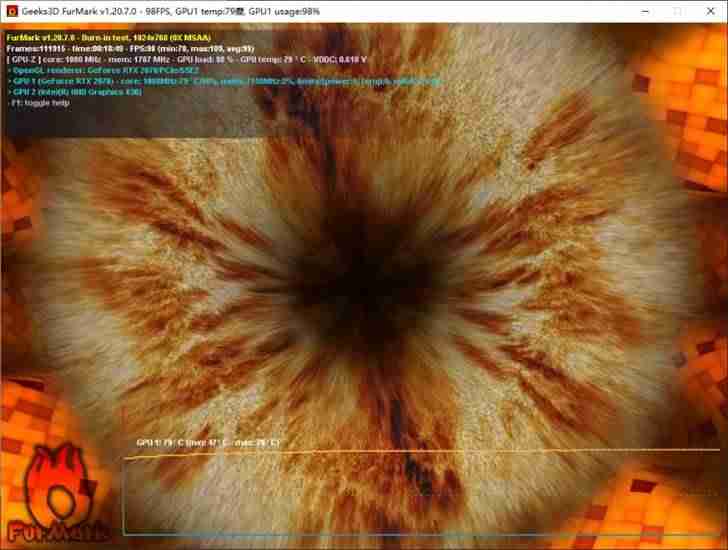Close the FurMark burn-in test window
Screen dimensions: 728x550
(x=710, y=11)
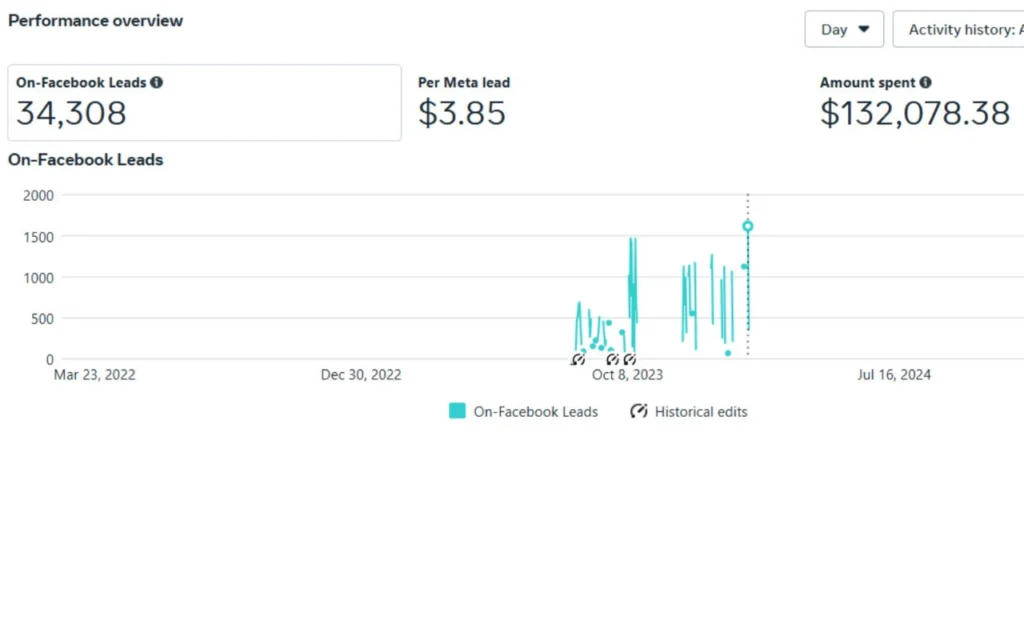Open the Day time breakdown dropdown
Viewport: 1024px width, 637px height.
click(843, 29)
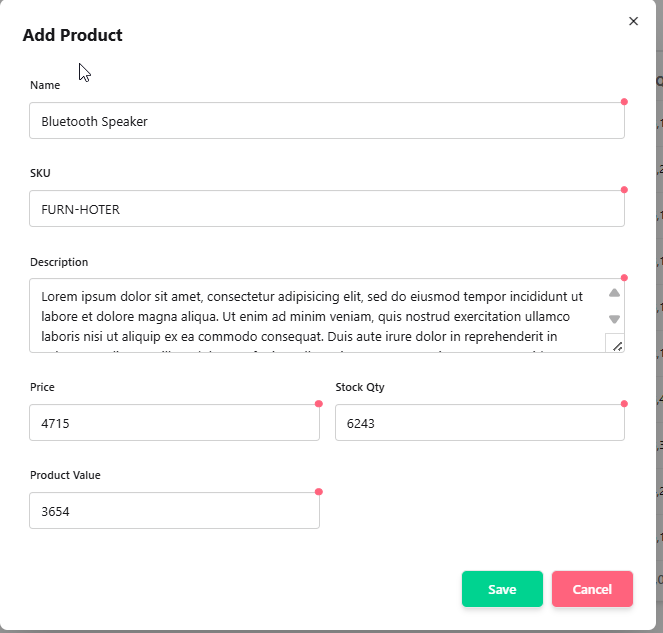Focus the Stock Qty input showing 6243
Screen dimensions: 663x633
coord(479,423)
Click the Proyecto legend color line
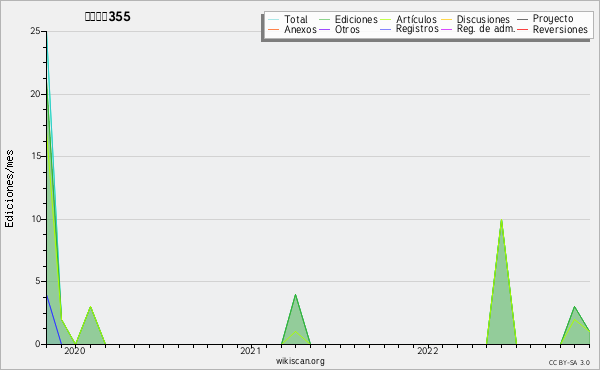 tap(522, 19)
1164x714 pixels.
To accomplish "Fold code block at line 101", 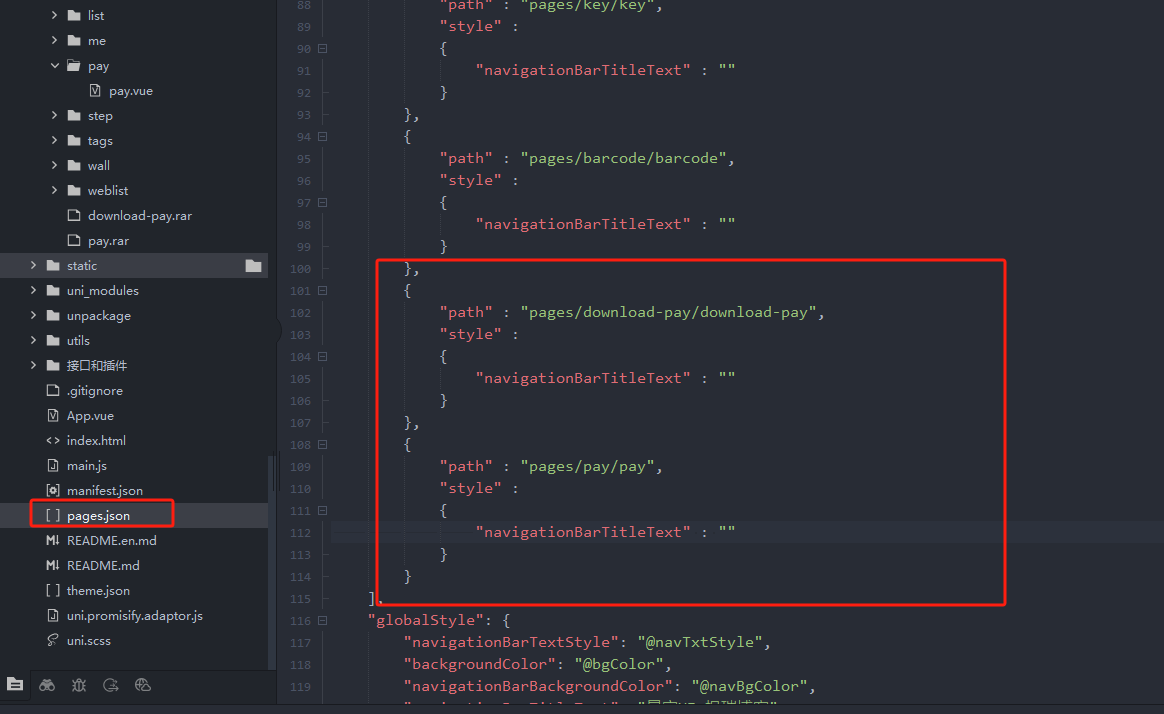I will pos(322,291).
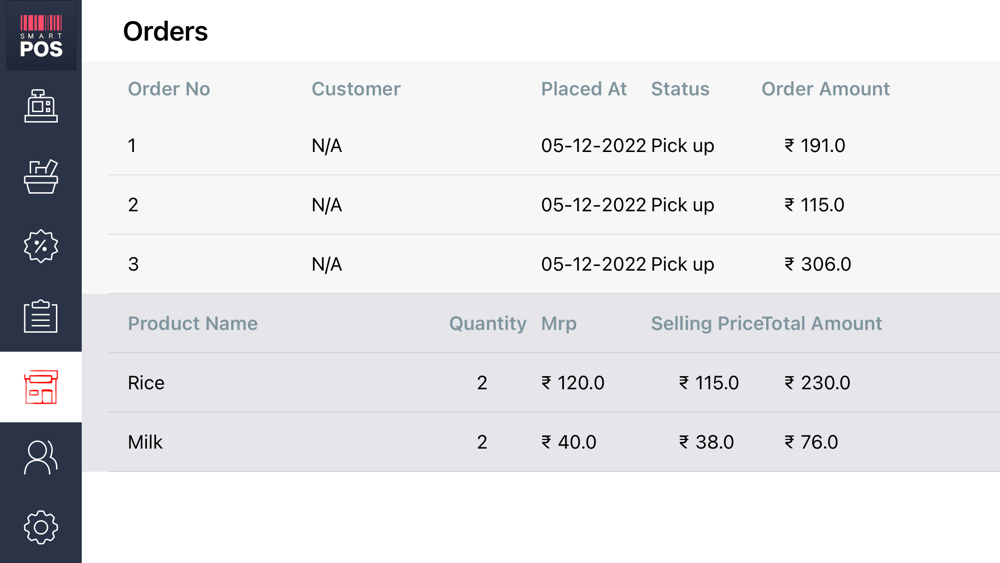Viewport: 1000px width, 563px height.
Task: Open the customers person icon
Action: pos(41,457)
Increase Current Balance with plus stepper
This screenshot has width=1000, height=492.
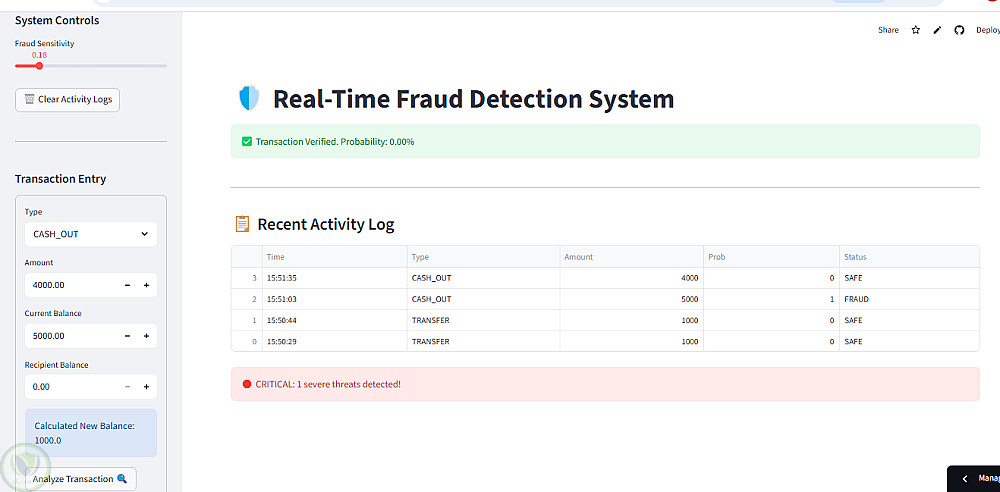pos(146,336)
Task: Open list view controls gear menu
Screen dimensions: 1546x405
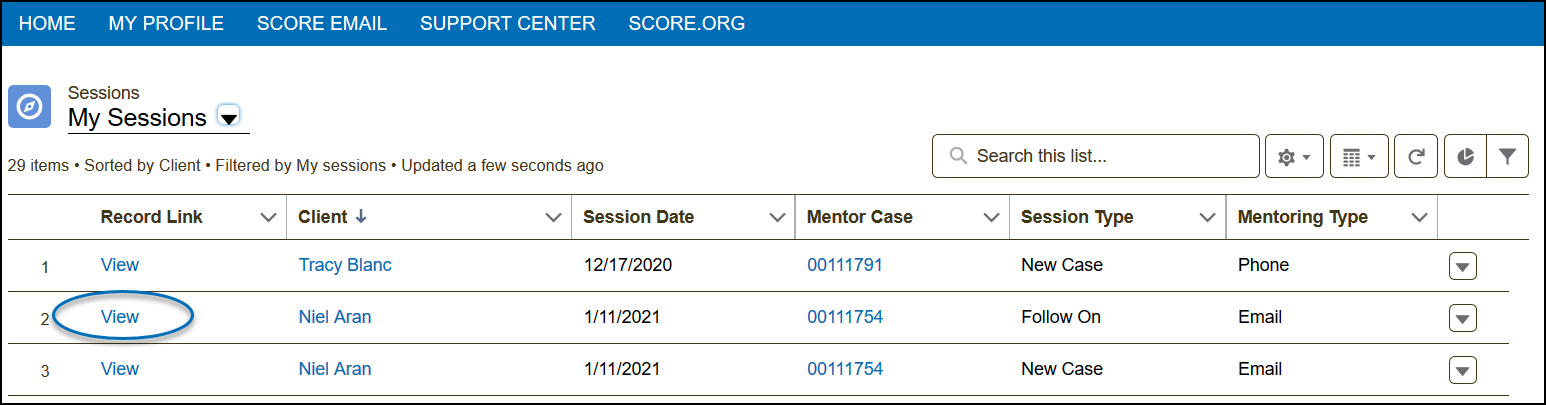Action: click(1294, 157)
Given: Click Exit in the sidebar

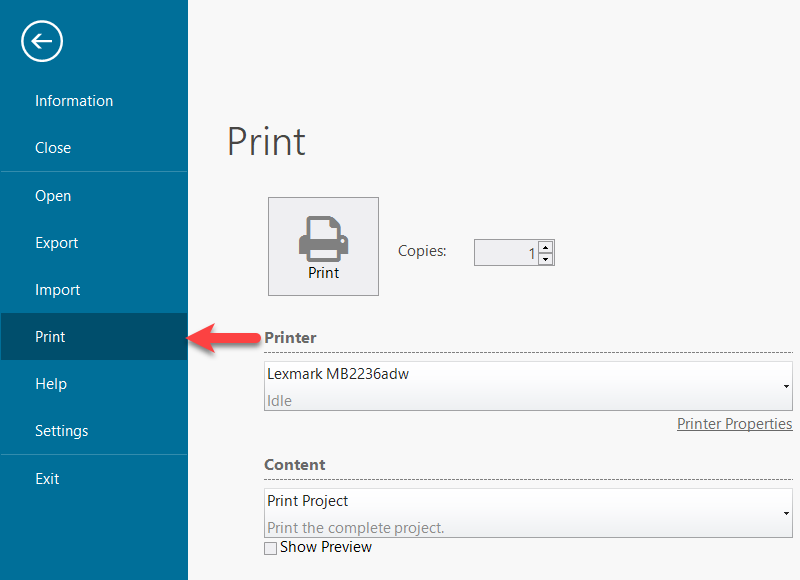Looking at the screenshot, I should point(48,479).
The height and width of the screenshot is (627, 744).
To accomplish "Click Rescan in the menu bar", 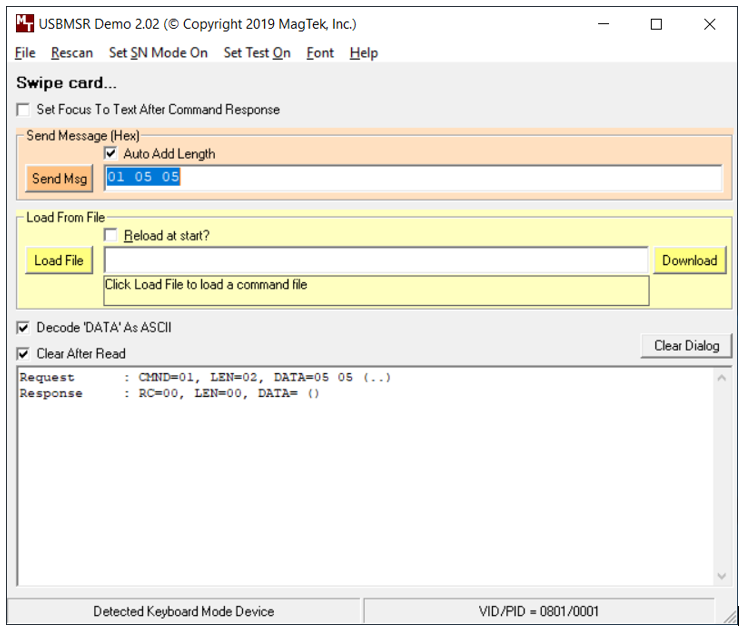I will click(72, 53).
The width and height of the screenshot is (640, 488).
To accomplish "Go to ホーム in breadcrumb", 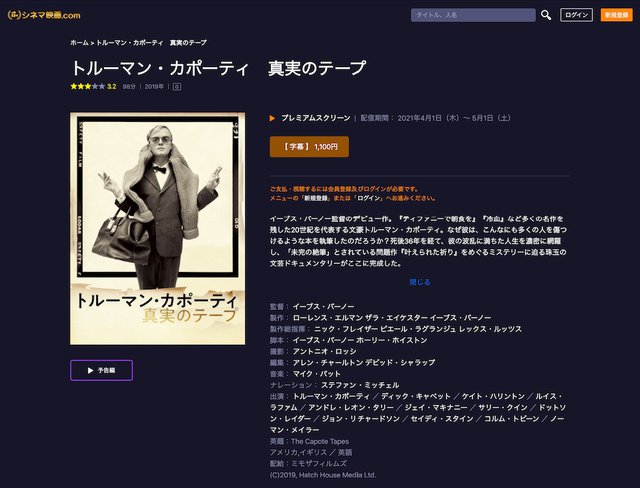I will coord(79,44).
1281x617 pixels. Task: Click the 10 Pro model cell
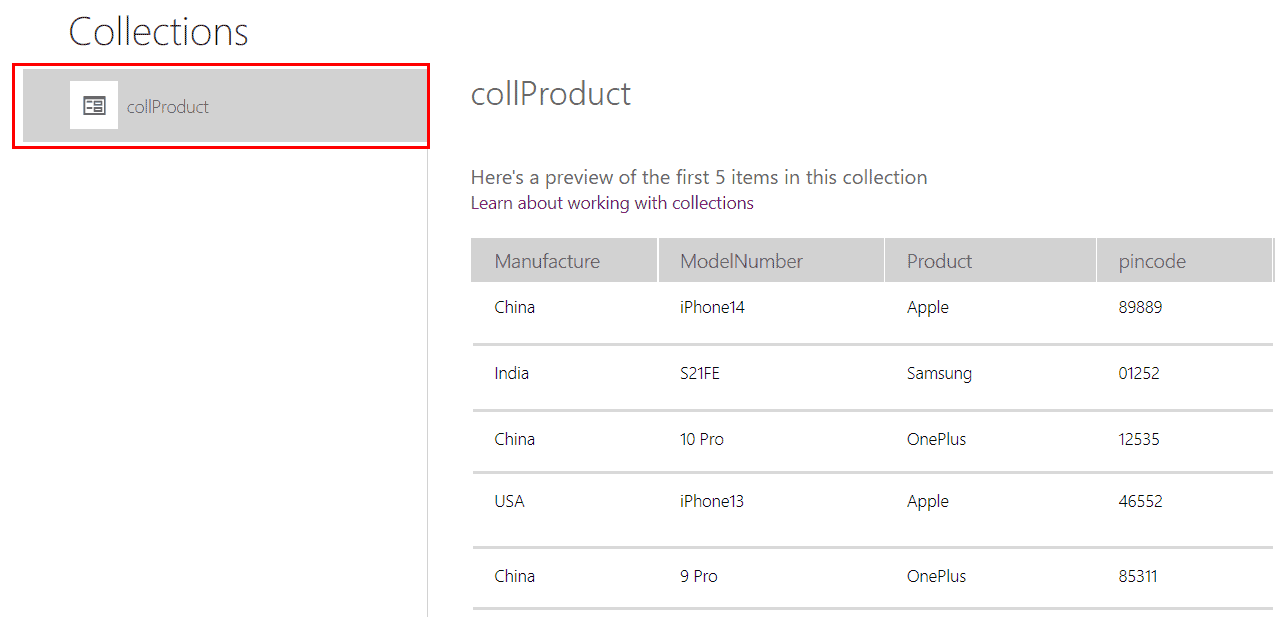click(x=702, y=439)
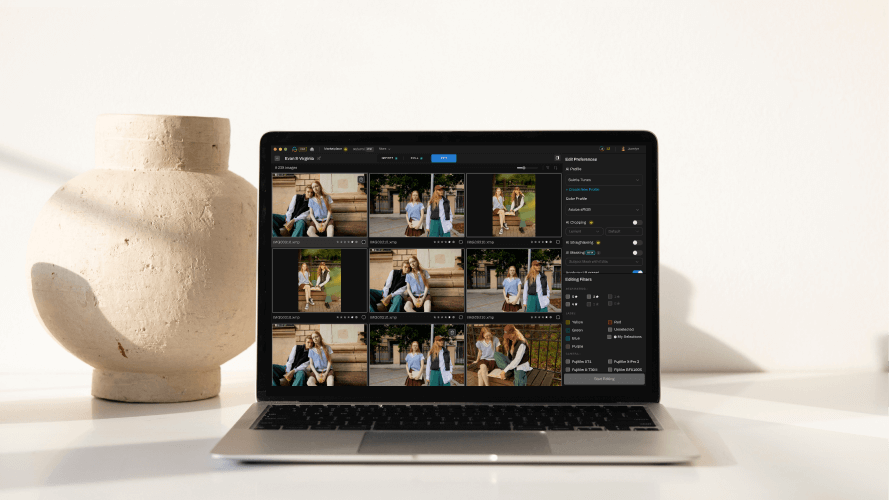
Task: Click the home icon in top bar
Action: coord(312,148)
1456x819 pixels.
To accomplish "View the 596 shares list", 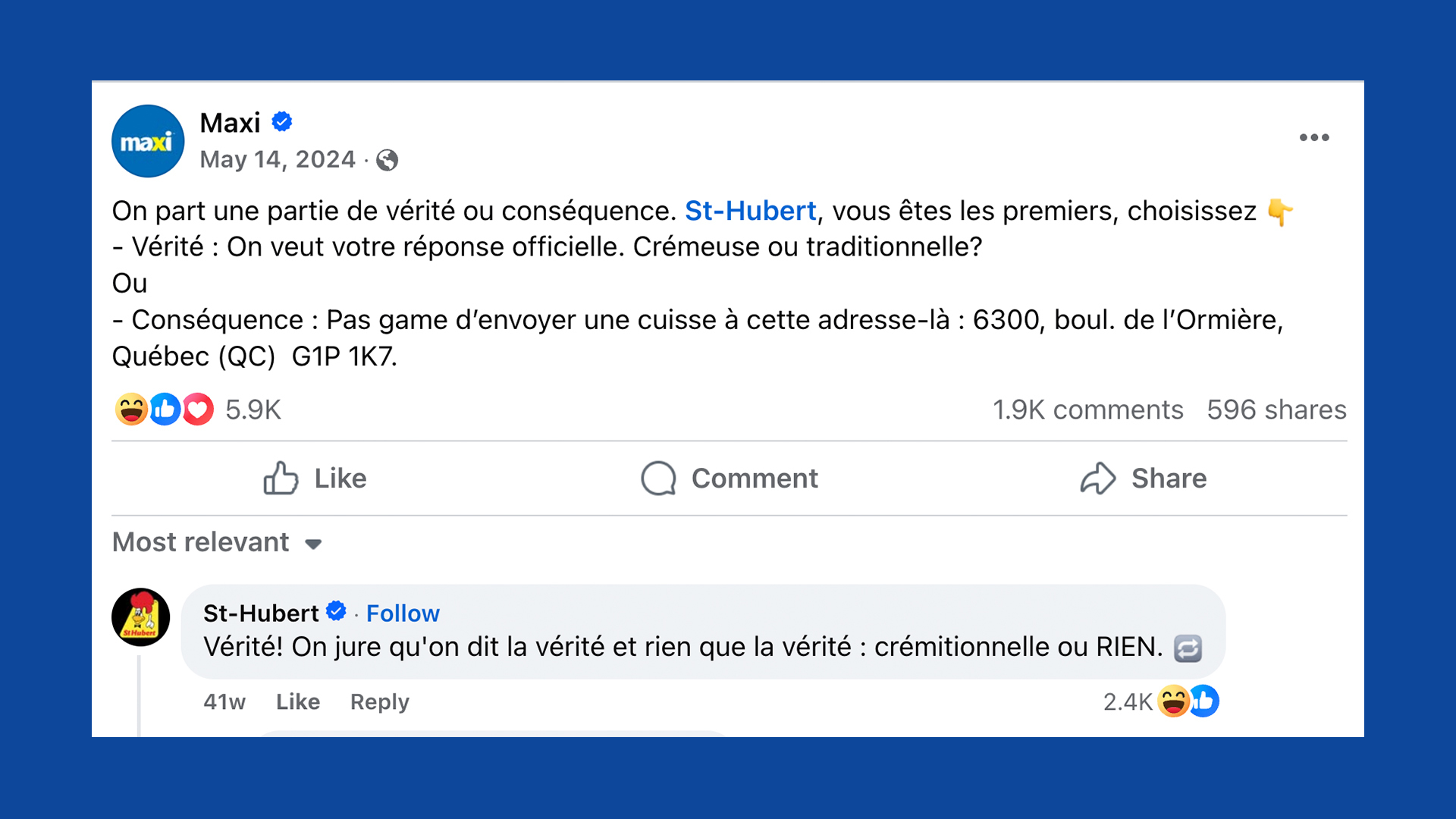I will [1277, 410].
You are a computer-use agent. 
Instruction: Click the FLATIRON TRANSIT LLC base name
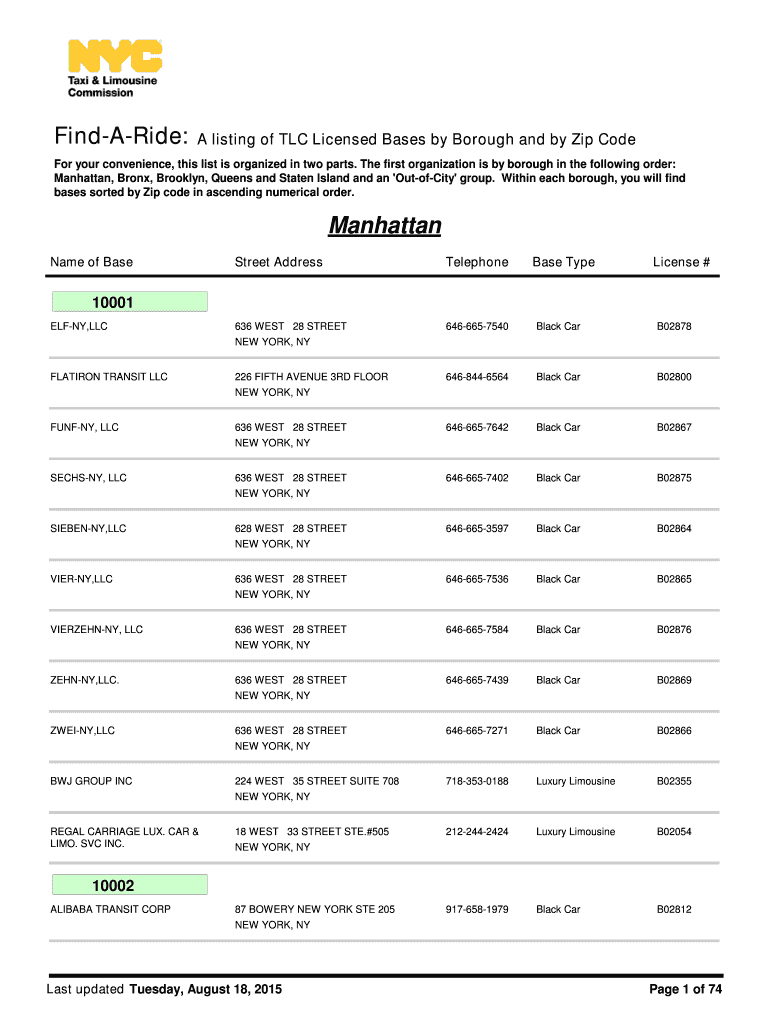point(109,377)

────

- [What you are asked to do]: In the copy, include exactly the lines from the one with "You are a computer-use agent." through the final line of the entries above, both ends counted, and no pictures.

- [Solution to the exercise]:
You are a computer-use agent. 
Instruction: Click the FLATIRON TRANSIT LLC base name
point(109,377)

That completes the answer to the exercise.